O país de origem da pastelaria é um tema que desperta curiosidade entre apreciadores de doces. Compreender suas raízes ajuda a valorizar as técnicas e sabores que moldaram a confeitaria mundial. Descubra como França e Portugal se destacam nessa história e o que isso revela sobre a pastelaria atual.

A origem da pastelaria: Uma jornada de milênios entre o mel e a farinha

A resposta para onde surgiu a pastelaria pode estar relacionada a diversos fatores culturais e geográficos, dependendo se falamos de massas doces ancestrais ou da técnica refinada que vemos hoje. Não existe um único país inventor, mas sim uma evolução que começou no Egito Antigo com misturas de mel e cereais, consolidou-se na sofisticação técnica da França do século 16 e ganhou contornos únicos em Portugal e no Brasil.

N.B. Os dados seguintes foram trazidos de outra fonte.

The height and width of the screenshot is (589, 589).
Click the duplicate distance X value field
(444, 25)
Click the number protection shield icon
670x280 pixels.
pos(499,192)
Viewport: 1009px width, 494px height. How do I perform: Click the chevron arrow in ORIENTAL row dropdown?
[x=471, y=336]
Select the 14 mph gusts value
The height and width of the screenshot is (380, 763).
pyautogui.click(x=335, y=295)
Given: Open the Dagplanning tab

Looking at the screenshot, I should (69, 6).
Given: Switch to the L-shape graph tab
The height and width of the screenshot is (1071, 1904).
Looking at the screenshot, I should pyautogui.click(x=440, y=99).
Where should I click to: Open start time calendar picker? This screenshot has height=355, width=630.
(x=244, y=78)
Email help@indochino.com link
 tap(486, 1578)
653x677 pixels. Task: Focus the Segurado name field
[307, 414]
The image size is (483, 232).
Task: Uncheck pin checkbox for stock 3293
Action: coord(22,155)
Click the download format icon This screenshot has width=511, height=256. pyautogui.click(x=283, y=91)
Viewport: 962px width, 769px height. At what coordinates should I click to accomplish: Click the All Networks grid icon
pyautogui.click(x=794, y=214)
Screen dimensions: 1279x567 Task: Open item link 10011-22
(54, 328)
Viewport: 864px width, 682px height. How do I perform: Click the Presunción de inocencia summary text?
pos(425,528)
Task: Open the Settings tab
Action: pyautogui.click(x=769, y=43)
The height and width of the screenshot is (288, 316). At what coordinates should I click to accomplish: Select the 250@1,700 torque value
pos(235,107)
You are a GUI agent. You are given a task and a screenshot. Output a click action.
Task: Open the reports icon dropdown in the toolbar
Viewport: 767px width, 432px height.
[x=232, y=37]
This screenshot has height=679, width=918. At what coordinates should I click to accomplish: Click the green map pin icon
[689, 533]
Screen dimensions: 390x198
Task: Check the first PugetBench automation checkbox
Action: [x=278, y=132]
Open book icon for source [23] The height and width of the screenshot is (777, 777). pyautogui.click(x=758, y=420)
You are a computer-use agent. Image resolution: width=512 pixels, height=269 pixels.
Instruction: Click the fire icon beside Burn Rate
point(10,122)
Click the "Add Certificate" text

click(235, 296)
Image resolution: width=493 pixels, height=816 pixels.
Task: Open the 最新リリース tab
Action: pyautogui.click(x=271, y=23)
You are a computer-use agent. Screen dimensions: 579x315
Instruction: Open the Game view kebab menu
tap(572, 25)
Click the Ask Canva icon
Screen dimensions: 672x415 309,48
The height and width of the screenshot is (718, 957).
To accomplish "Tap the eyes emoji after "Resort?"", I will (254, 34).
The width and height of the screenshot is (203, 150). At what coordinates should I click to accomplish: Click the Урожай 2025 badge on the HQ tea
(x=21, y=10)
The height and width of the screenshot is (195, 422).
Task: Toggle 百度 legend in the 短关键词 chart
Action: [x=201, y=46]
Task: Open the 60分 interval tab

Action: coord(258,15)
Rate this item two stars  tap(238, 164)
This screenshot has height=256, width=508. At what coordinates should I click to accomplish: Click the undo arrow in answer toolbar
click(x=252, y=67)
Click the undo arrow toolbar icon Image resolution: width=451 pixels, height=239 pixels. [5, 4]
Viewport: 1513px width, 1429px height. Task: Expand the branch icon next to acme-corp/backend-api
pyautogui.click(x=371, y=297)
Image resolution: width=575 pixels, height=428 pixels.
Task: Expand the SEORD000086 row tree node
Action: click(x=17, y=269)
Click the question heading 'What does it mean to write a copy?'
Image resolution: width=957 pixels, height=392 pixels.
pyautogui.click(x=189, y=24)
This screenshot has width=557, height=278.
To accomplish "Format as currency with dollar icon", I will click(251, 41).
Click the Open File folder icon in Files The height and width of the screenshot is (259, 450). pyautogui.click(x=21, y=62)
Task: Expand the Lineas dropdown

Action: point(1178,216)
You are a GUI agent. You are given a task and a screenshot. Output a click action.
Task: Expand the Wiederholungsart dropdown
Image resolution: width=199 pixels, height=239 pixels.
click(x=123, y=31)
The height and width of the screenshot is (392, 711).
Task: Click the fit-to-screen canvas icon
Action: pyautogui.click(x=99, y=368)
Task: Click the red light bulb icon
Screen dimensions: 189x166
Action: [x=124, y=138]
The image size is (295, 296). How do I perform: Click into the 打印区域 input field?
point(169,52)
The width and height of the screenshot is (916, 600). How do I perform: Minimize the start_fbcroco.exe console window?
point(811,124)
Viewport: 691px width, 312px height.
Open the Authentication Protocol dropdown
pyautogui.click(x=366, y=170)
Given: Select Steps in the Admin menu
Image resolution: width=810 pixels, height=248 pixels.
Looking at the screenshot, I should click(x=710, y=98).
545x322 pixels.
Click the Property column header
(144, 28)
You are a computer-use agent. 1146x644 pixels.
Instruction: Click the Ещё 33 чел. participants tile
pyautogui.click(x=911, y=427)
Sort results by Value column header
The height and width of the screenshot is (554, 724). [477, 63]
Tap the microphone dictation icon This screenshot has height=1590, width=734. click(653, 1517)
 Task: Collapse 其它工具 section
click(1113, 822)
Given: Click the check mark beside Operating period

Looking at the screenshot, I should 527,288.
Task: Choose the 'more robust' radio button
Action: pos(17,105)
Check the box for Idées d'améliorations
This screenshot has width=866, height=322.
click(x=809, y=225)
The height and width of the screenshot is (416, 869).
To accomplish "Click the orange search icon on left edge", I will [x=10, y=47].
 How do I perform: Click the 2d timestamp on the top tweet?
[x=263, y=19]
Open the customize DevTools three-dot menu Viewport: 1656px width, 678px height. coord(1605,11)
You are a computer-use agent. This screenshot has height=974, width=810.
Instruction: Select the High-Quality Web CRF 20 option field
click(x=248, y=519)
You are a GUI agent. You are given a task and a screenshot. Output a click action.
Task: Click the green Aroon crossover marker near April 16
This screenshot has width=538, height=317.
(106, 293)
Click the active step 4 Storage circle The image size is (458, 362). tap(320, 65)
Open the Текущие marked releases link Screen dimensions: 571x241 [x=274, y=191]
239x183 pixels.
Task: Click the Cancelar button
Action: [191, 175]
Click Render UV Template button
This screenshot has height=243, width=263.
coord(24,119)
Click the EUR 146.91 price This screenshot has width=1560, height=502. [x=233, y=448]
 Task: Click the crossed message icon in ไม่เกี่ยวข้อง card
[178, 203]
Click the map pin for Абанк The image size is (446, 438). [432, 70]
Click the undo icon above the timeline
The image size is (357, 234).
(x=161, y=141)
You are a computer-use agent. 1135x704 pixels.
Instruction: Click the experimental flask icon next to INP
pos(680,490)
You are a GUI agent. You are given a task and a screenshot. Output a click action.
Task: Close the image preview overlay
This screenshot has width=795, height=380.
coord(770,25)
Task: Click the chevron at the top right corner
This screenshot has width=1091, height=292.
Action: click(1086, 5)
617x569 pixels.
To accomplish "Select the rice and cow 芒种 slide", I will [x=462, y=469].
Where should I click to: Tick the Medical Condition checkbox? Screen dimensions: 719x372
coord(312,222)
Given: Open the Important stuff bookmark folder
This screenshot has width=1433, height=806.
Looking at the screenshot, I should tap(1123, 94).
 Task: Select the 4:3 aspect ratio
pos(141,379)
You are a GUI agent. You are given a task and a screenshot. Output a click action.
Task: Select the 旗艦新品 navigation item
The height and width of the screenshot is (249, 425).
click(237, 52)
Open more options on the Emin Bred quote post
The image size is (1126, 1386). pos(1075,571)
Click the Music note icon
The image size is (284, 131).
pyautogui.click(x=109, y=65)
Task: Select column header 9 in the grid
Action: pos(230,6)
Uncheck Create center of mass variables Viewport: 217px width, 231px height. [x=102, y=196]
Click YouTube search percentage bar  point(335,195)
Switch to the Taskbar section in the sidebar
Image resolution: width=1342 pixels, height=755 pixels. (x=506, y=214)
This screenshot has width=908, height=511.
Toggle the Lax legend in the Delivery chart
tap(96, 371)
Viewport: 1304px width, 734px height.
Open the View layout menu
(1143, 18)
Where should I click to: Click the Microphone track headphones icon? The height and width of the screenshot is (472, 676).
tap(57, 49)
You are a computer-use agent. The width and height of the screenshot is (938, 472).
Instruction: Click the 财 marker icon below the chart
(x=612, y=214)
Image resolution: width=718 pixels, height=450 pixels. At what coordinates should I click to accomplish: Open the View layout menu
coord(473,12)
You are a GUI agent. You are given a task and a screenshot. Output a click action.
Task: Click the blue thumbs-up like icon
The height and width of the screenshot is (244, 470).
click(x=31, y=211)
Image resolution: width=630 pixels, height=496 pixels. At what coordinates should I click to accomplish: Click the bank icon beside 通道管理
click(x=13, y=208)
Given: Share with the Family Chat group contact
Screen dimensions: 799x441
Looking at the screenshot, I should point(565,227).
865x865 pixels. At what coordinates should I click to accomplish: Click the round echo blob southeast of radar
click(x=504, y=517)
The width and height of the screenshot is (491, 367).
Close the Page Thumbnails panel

A pastelaria moderna é o resultado de trocas comerciais e movimentos migratórios. Enquanto os antigos egípcios já preparavam algo semelhante a bolos rústicos há mais de 4.000 anos, foi na Europa que a profissão de pasteleiro se separou da de padeiro, criando uma indústria que movimenta bilhões anualmente. Mas há um detalhe que quase ninguém percebe sobre a técnica de folhar massas - vou explicar essa curiosidade na seção sobre a influência portuguesa na pastelaria abaixo.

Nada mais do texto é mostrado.